[Screenshot grounding data]
== Segment start ==

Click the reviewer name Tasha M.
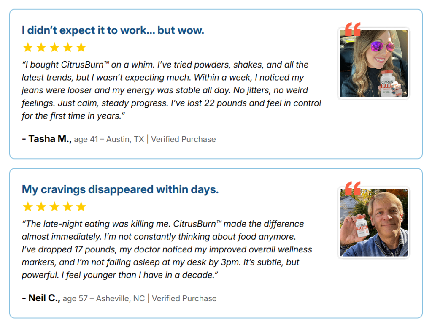432x322 pixels. (47, 139)
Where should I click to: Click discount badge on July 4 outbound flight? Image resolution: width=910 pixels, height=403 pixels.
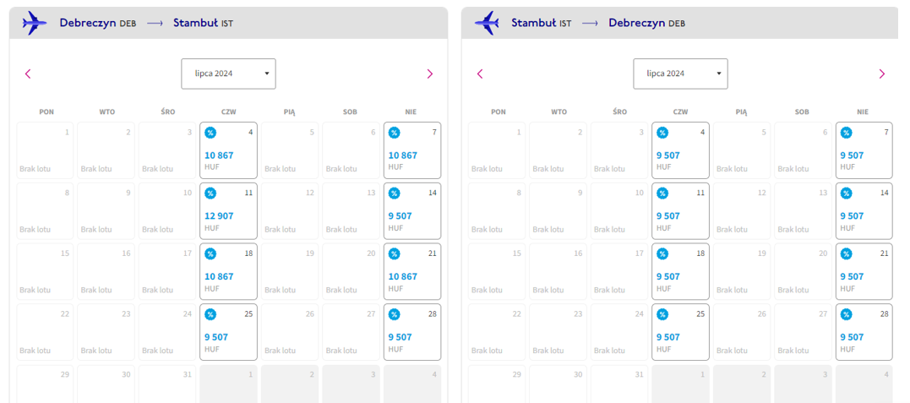pyautogui.click(x=210, y=133)
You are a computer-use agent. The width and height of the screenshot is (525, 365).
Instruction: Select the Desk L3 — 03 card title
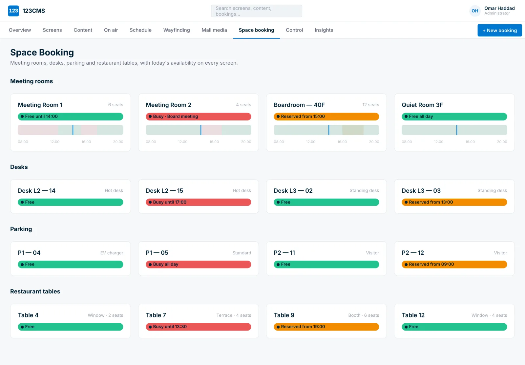421,191
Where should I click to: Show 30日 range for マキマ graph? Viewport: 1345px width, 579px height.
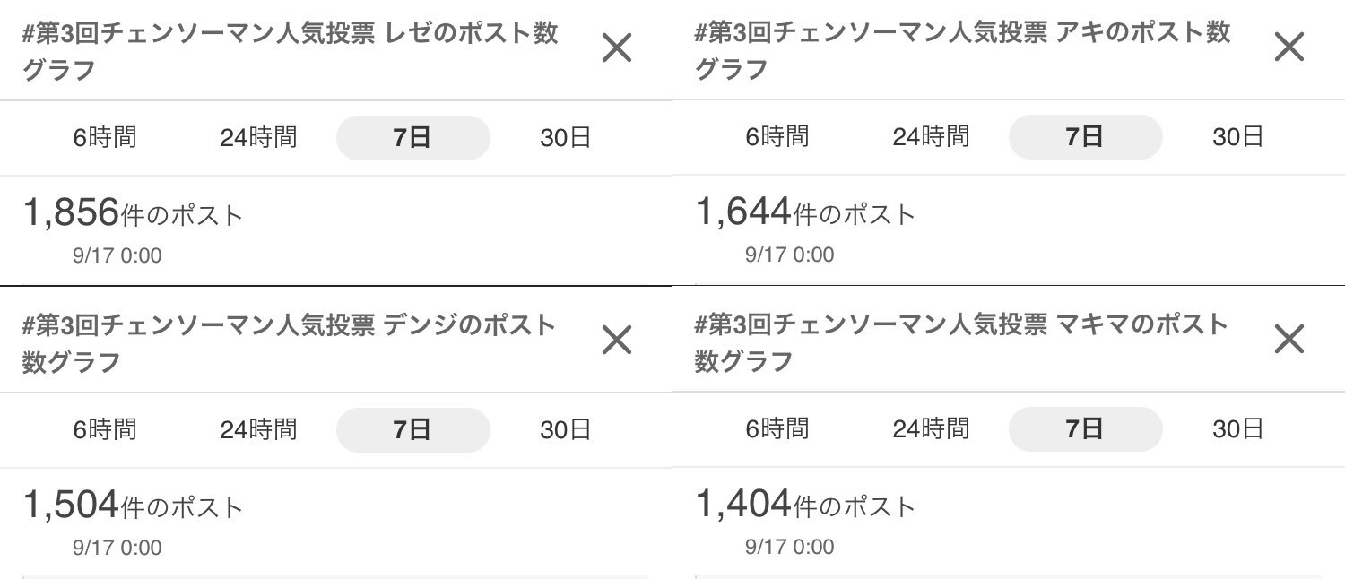pyautogui.click(x=1237, y=428)
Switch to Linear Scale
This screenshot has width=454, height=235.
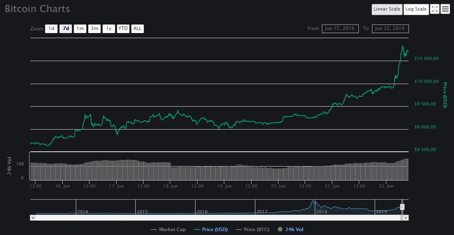[387, 9]
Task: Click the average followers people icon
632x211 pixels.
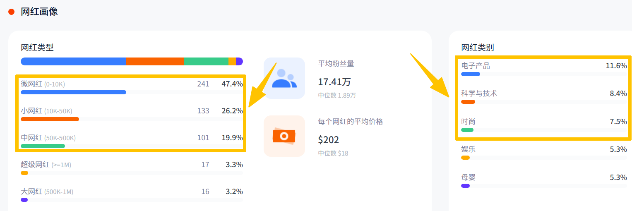Action: click(284, 78)
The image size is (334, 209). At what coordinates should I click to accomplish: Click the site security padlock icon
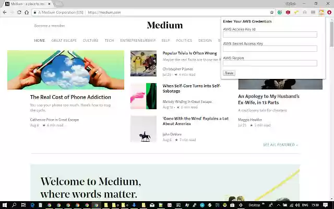click(x=34, y=12)
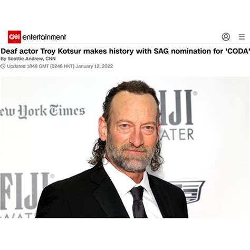Viewport: 250px width, 250px height.
Task: Click the FIJI logo at lower left
Action: click(26, 195)
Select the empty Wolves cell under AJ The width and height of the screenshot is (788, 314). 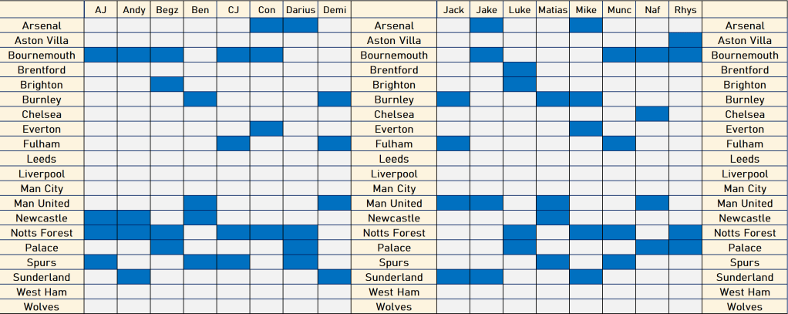pos(100,306)
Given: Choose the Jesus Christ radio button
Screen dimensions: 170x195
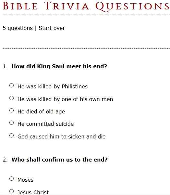Looking at the screenshot, I should coord(12,191).
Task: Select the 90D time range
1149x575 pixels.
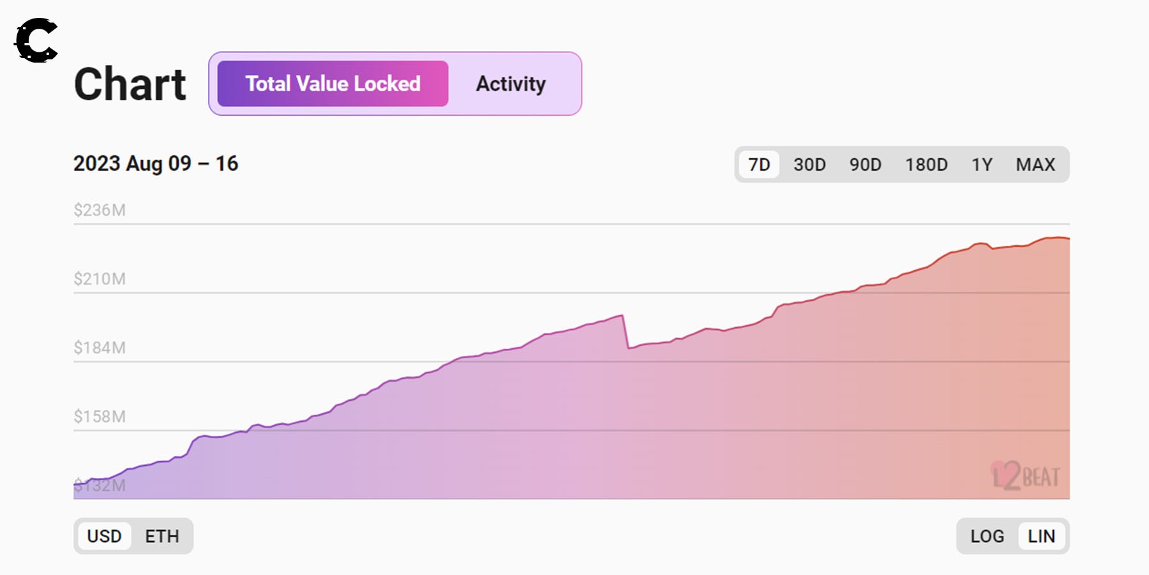Action: [x=865, y=165]
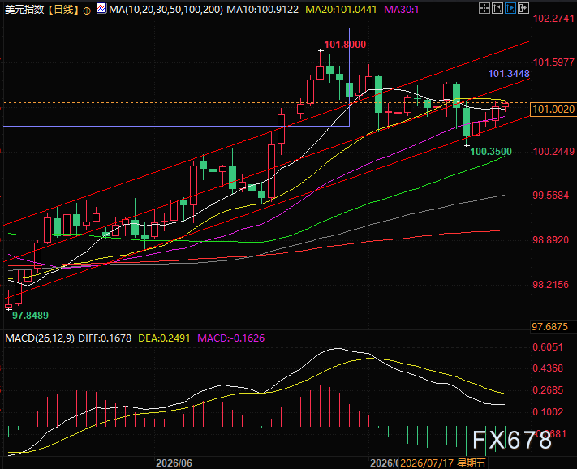Click the 2026/06 time axis label
The width and height of the screenshot is (577, 469).
[174, 463]
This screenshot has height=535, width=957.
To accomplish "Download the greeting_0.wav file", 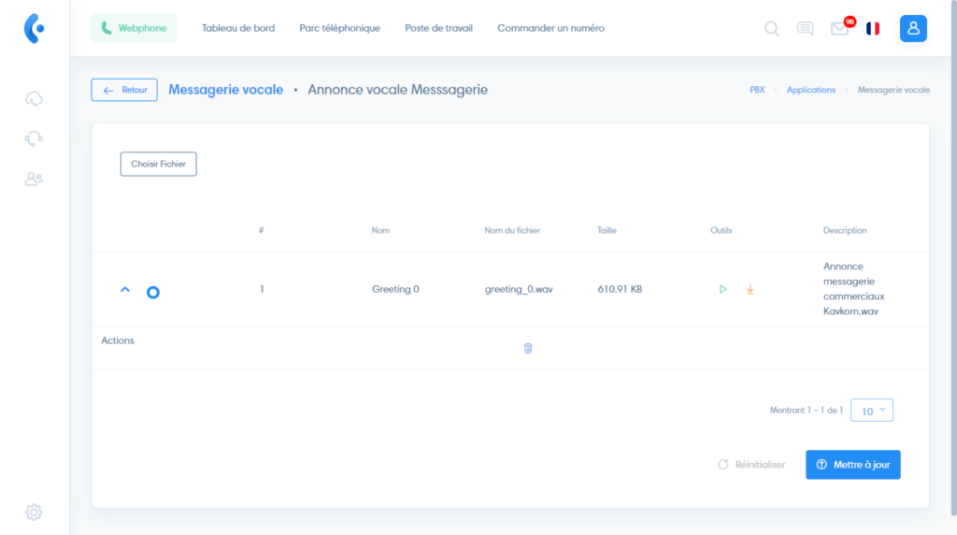I will point(750,289).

== Segment end ==

**What is required**:
In the entries above, every line from the line with "Where should I click to: Click" to the line with "Task: Click the average followers people icon" is to be printed exactly, with both ends included and pictures excluded.

**Reply to the exercise**:
Where should I click to: Click discount badge on July 4 outbound flight? Image resolution: width=910 pixels, height=403 pixels.
pyautogui.click(x=210, y=133)
You are a computer-use agent. The width and height of the screenshot is (525, 365).
Instruction: Select the Desk L3 — 03 card title
421,191
Where should I click to: Show 30日 range for マキマ graph? Viewport: 1345px width, 579px height.
pyautogui.click(x=1237, y=428)
Switch to Linear Scale
This screenshot has width=454, height=235.
[387, 9]
Task: Click the average followers people icon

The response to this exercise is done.